ORLANDO, Fla. (FNN NEWS) — Florida Soil and Water Conservation District Supervisor Daisy Morales toured miles of wetlands at the Orlando Wetlands Park in east Orange County, on Wednesday, March 29, 2017.
Supervisor MORALES’s Mobile Office Visits Christmas, Florida
Supervisor Morales’s Mobile Office continues to visit cities and towns within Orange County to meet with individuals and government officials on conservation issues. Morales retired from the U.S. Government after 23 years of service. She was elected countywide in 2014 to serve on the Orange Soil and Water Conservation Board of Supervisors for a four-year term. She is responsible for working in collaboration with private landowners, community groups, city, county, state and federal agencies in preserving and protecting natural resources in Orange County.
Friends of Orlando Wetlands Volunteers
During a three-hour tour arranged by Friends of Orlando Wetlands, volunteers Randy Snyder, Mary Keim, Jackie Rolly, and Cecelia Carey embarked on an environmental adventure to showcase to Supervisor Morales aquatic plants, wildlife habitat and the reclaimed water system at the Orlando Wetlands Park in Christmas, Florida.
Orlando Wetlands Park Cleans Our Water
This video explains how the Orlando Wetlands Park maintains nutrient removal capabilities through Wetland Renovation. Video courtesy of the City of Orlando
Reclaimed Water Systems
For over 24 years the Orlando Easterly Wetlands (OEW) has been in continuous operation, polishing more than 126 billion gallons of reclaimed water. The reclaimed water is pumped through a 17-mile-long pipeline from the Iron Bridge Regional Water Pollution Control Facility located in Oviedo, Florida. Iron Bridge is the City of Orlando’s largest wastewater treatment plant permitted to accept and treat up to 40 million gallons per day. Nearly 70 percent of Iron Bridge’s discharge flow is directed to the OEW.
Once the reclaimed water enters the OEW, 1,200 acres of wetlands efficiently remove nitrogen and phosphorus from the flow. As the marshland plants grow, they sequester phosphorus and use it for biomass growth, thereby removing it from the water. When the plants die they fall into the water, building up the bottom of the wetland cells. Buried in all of this organic biomass and debris is an accumulation of phosphorus which at some point will need to be removed.
- No pets are allowed with the exception of horses.
- Leave your car in the parking area and enjoy a peaceful walk. Motorized vehicles are prohibited.

_ _ _

> [Questions on the material]
a) Name each volunteer from Friends of Orlando Wetlands who is identified in the wetlands article.
b) According to the wetlands article, how long is the pipeline that carries reclaimed water from the Iron Bridge facility?
c) Reproduce the wetlands article from "Friends of Orlando Wetlands Volunteers" to "in Christmas, Florida.".

> [Supplied material]
_ _ _

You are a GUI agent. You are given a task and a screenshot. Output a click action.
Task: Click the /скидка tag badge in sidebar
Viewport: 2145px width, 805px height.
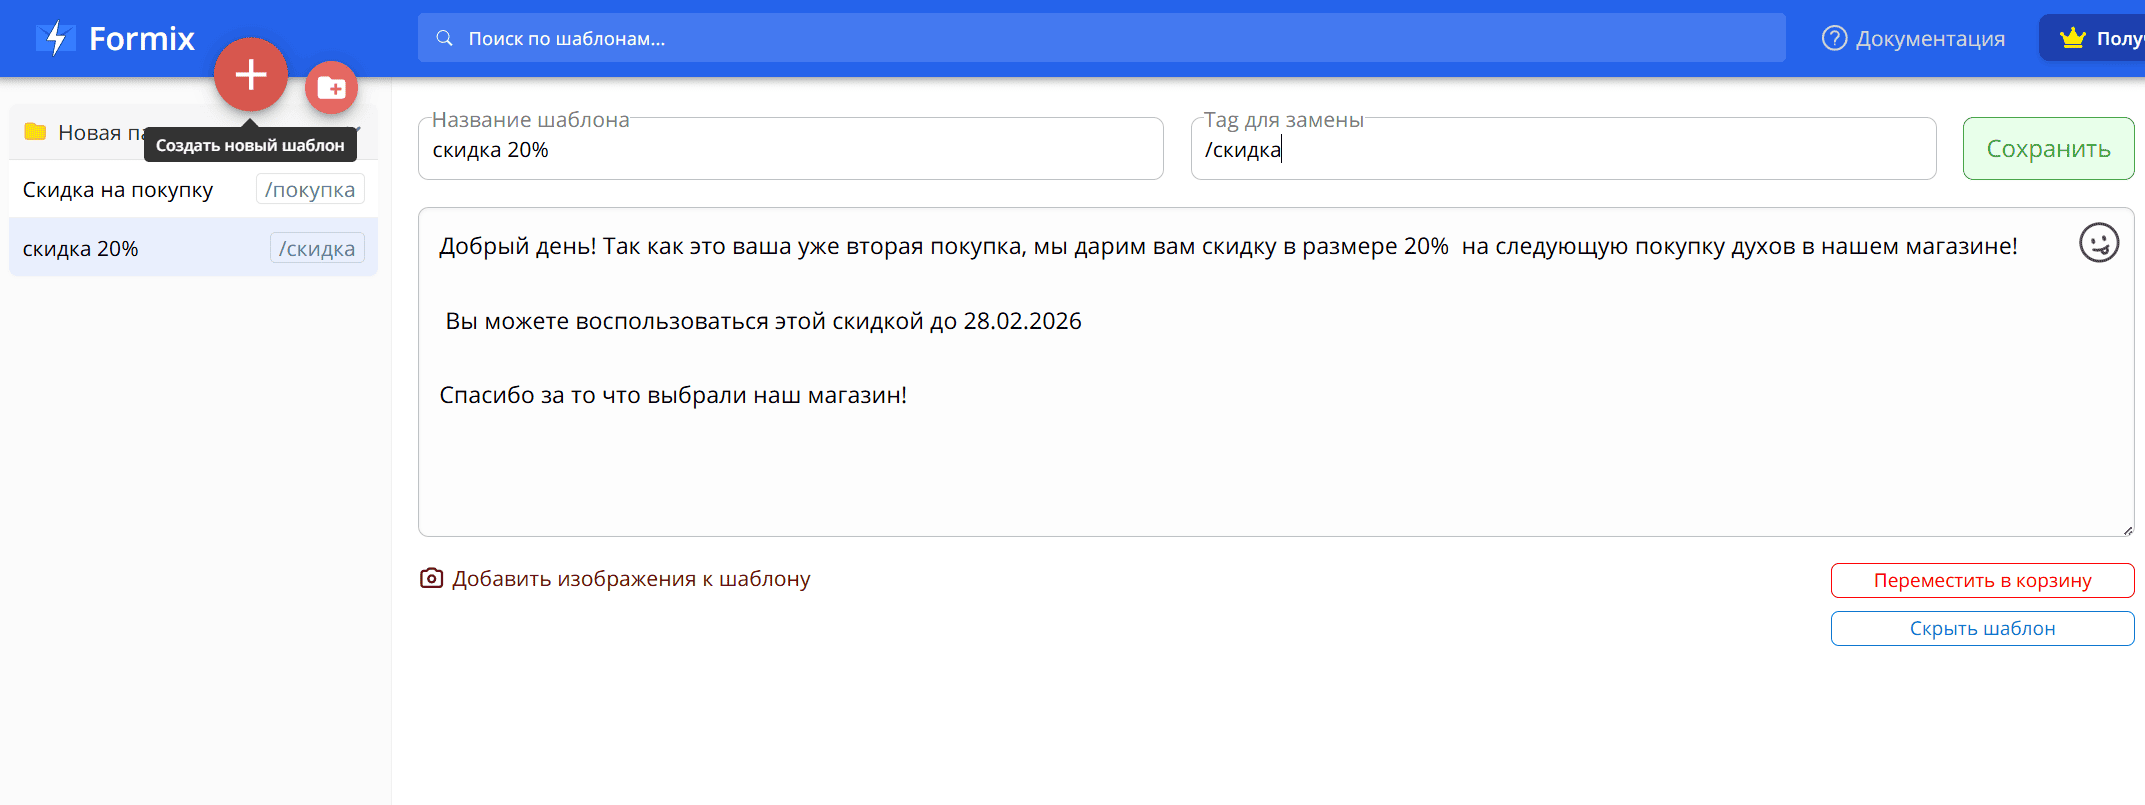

_ _ _

> [Task-by-task answers]
a) Randy Snyder, Mary Keim, Jackie Rolly, Cecelia Carey

b) It is 17 miles long.

c)
Friends of Orlando Wetlands Volunteers
During a three-hour tour arranged by Friends of Orlando Wetlands, volunteers Randy Snyder, Mary Keim, Jackie Rolly, and Cecelia Carey embarked on an environmental adventure to showcase to Supervisor Morales aquatic plants, wildlife habitat and the reclaimed water system at the Orlando Wetlands Park in Christmas, Florida.